Clearly, the Lumia is more profitable on an individual phone basis, but the big question is whether Nokia can sell enough of them to compensate for the loss of Symbian sales. Moody's (MCO) has downgraded the company's credit rating and says it is 'concerned that sales in Symbian-based smartphones are falling faster than Windows Phone-based Lumia devices are ramping up'.
The future of Nokia has been the subject of hot debate. The company has valuable assets such as its valuable patent portfolio, royalties from Apple from every iPhone sold, ownership of Navteq, which makes it possible to use its smartphones as a navigational aid for vehicles, distinctive advances in cell phone camera technology, a partnership with Siemens AG (SI) in its networks business (currently leaking cash), and a distinctive brand name that is known worldwide and associated with quality phone hardware.
But from the investors point of view, it all seems to come down to whether the Microsoft Windows ecosystem for mobile devices takes off as an alternative to Apple's iOS and Google's (GOOG) Android. Betting against the might of Microsoft is a risky proposition, but there is no guarantee of success either.
Windows 8 is expected to launch in late 2012 and will include mobile touch screen versions for phones and tablet computers.
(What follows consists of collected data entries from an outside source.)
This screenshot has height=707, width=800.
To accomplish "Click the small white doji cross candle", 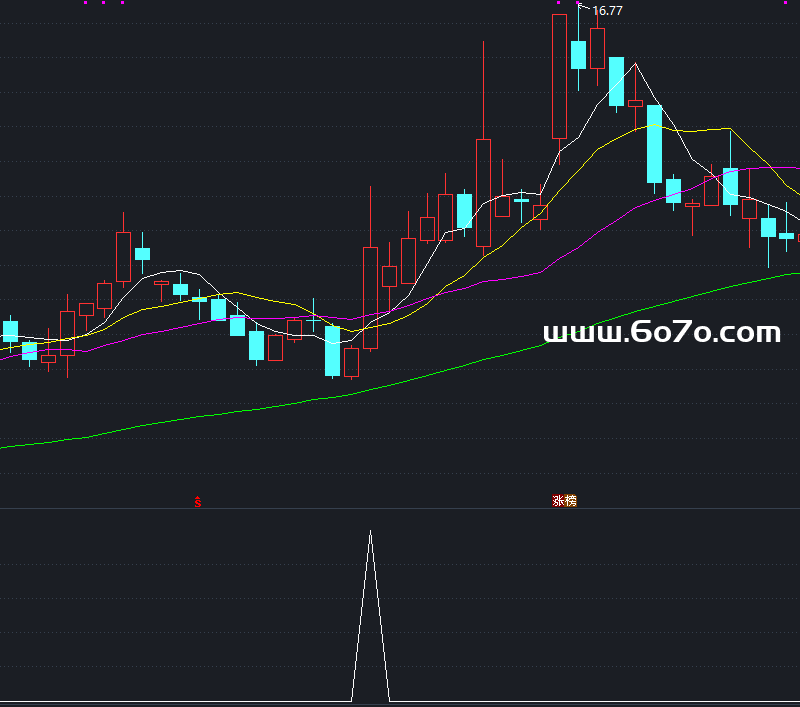I will click(x=521, y=201).
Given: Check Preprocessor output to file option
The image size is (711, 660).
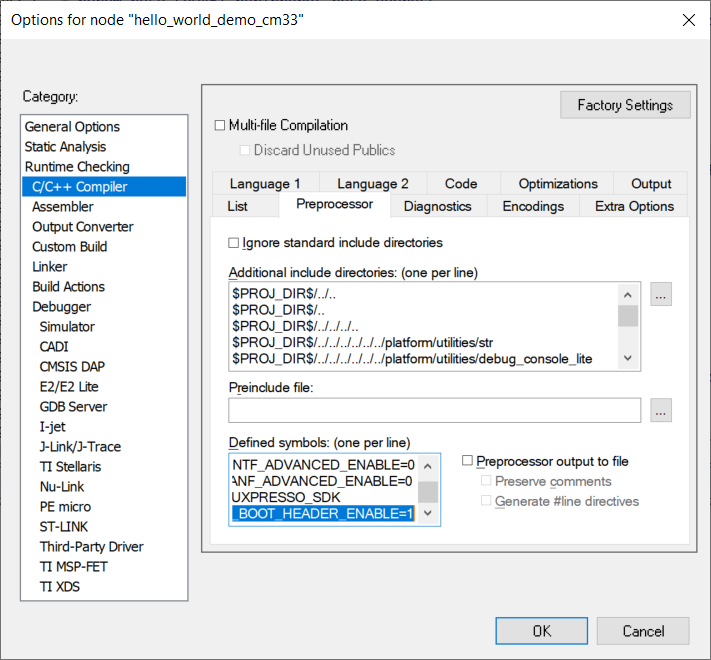Looking at the screenshot, I should (468, 462).

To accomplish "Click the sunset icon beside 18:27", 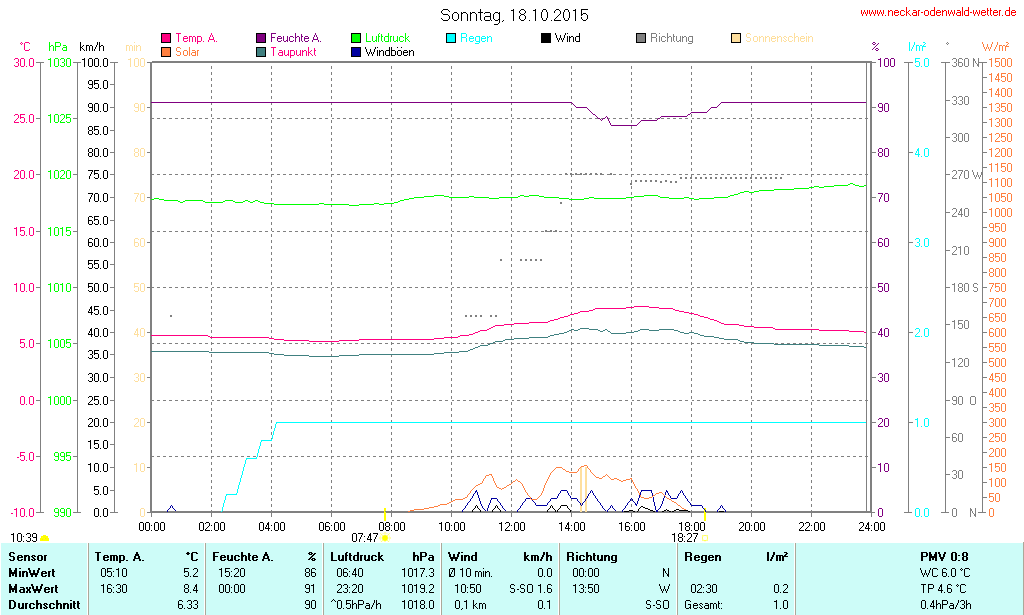I will point(704,537).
Nokia is expected to release a Windows 8 tablet computer as well as a range of phones in time for the winter holiday season of 2012.
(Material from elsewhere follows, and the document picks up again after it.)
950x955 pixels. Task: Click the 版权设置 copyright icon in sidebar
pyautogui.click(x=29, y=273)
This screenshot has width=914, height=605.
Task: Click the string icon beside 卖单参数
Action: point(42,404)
If Nokia can ride this wave well enough to make up for the losses in the declining parts of the business, then it might see the company return to a healthy profit, though it is hard to see the company returning to its former spot as #1 cell phone maker.
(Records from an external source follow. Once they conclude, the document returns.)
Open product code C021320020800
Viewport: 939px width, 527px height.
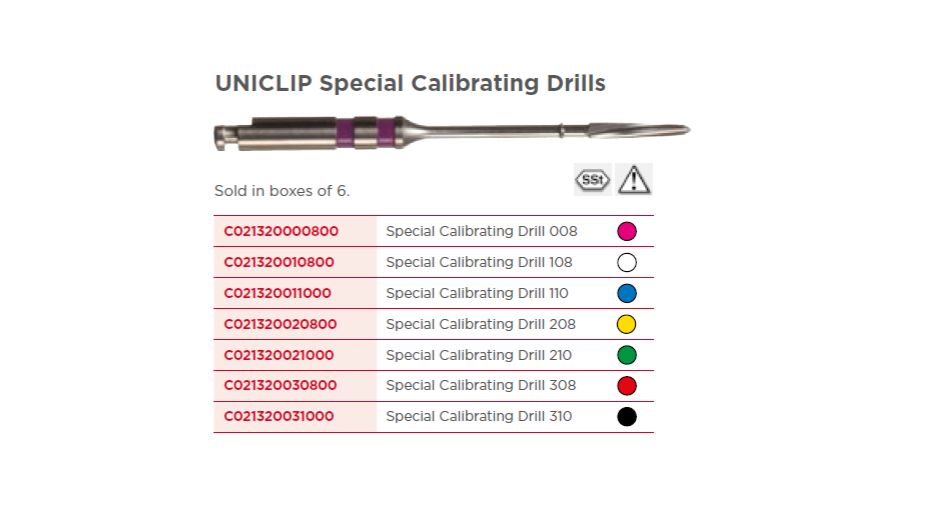click(280, 324)
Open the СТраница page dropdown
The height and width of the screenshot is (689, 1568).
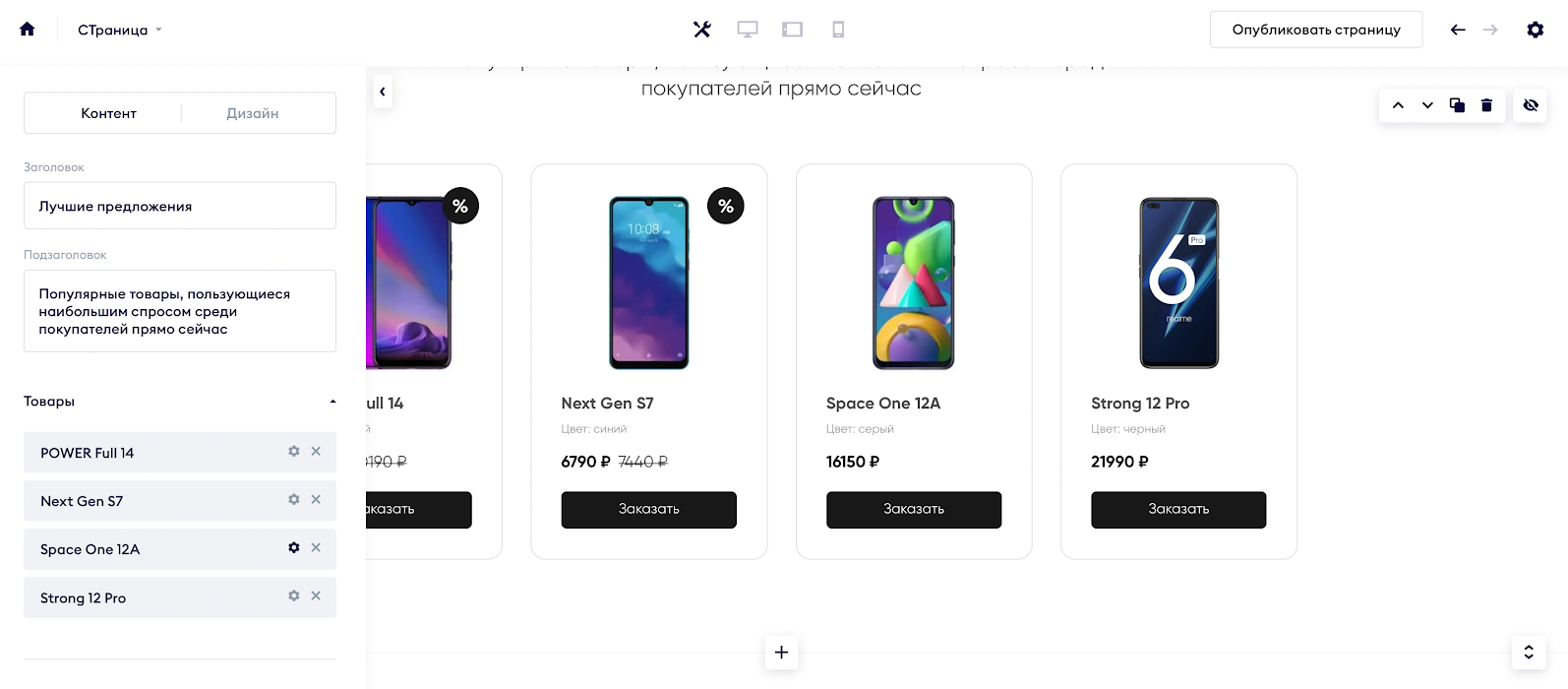pyautogui.click(x=120, y=30)
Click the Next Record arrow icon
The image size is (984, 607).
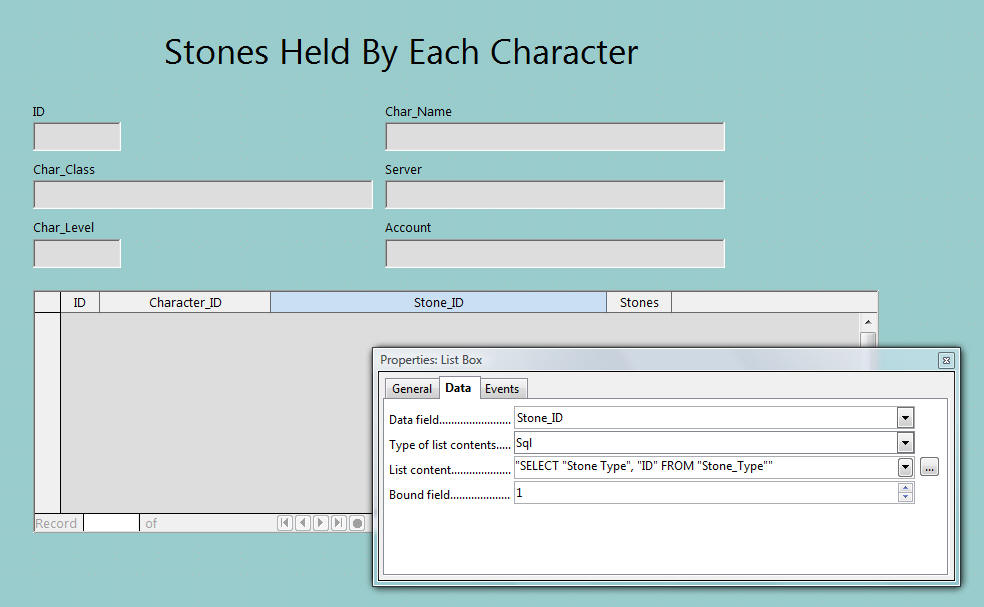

My own perspective is that the huge profits that have been made by Apple and Samsung so far in the short career of the smartphone (or hand-held computer as we should probably call it) may only be the start of mobile computing. We are perhaps in the same position as the automobile industry in 1908, when Henry Ford introduced the Model T. At that time it would have been difficult to anticipate the scale of the automobile industry in the years to come. The Interstate road system was only started in 1956, 48 years after the Model T. The information superhighway of today will probably look very primitive from the perspective of a few years down the road, so there is probably room for a third operating system for mobile devices.
Like the introduction of New Coke, the study of Elop's Burning Platform memo and the ecosystem strategy will probably become a business school case study of the future. Was this a classic case of the Osborne Effect, when a company announces future products with the unexpected effect that this guts sales of current products, or was Elop's hand forced by the release of the Burning Platform memo? Was it better to be honest and announce the Microsoft partnership early, or to shock the world when the announcement came later?
Either this was a classic stroke of business genius, or one of the worst blunders in business history. Or, alternatively, perhaps it was just a case of making the best of an impossible situation. At this point in time, all three theories have some support and we will just have to wait to see how business history reveals itself.
It seems likely that, regardless of the success of Elop's strategy, for a few months it will be possible to buy NOK very cheaply relative to the book value of the company, currently shown by Finviz as $4.20 per share. The stock is currently trading around $3.67 and the ex-dividend date for the 25 cents 2011 annual dividend is in the first week of May. The stock may go lower when it goes ex-dividend.
The January 2014 $3.50 calls are currently selling for $1.09, and the bid for the January 2014 $5.5 calls is 50 cents, so you would only pay 59 cents per share for the bull call spread for a shot at $2 by January 2014, breaking even at $4.09. Worst case you would lose 59 cents per share, but it could be a big winner.
Disclaimer: I am not an investment professional and the contents of this article should be taken as purely intended for discussion and not as an investment recommendation.